Pull every line containing "agent" from the listing below.

**Records for this exercise**
▼▼▼
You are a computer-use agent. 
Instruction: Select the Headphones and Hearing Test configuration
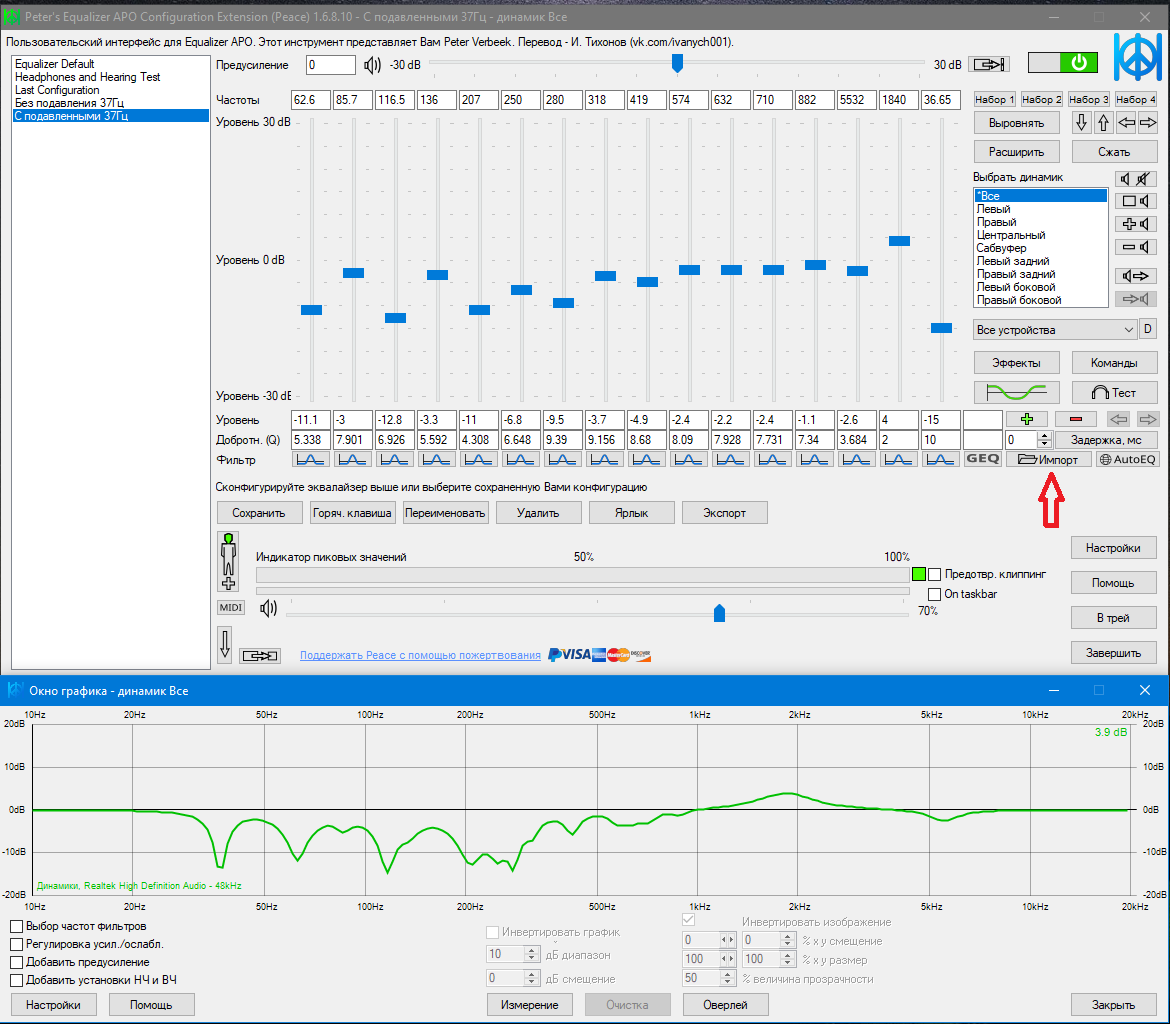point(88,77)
▲▲▲
▼▼▼
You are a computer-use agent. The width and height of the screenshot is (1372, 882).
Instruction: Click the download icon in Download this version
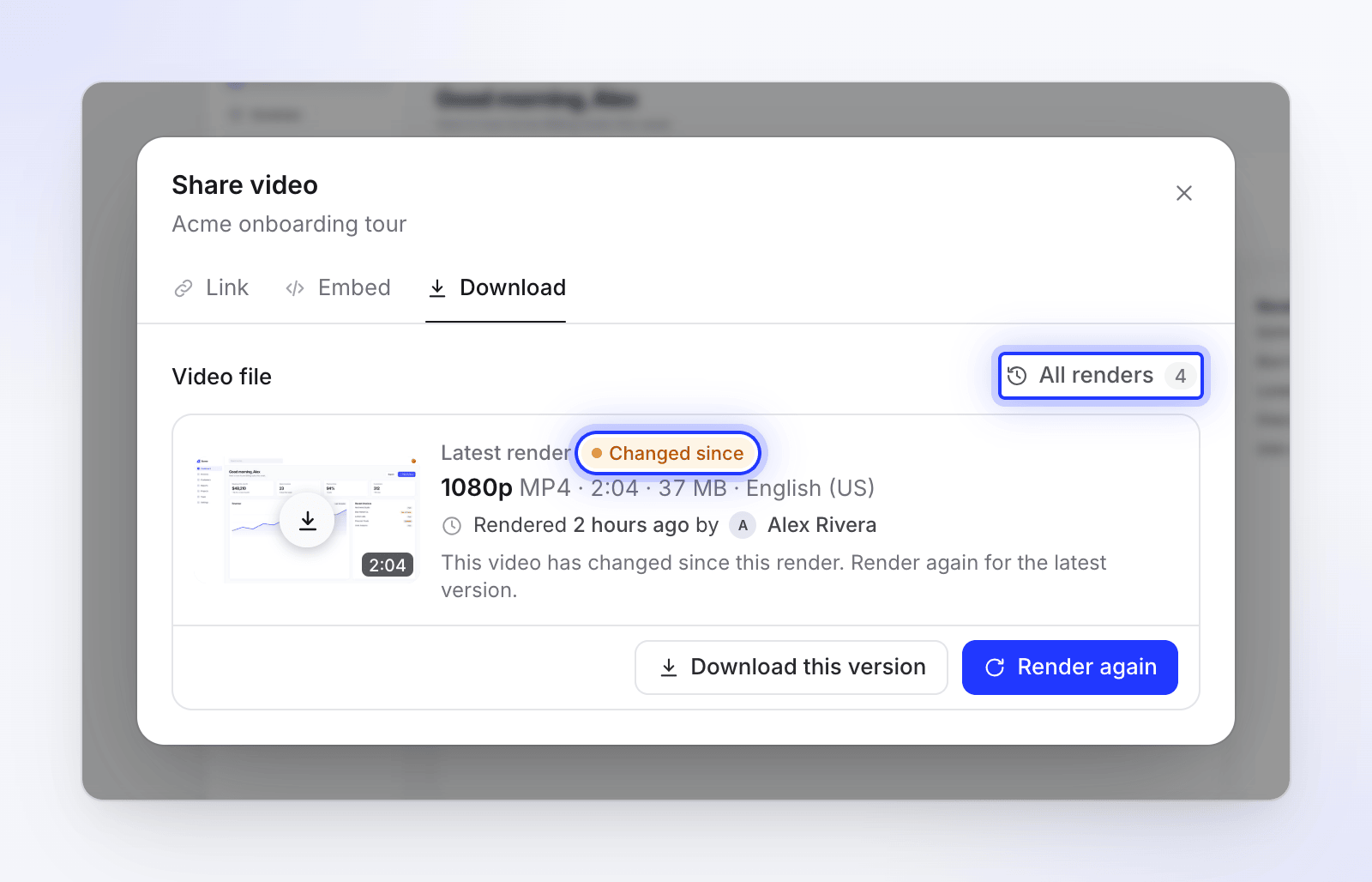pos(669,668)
▲▲▲
**Task output**
You are a computer-use agent. 
You are a computer-use agent. The width and height of the screenshot is (1372, 882).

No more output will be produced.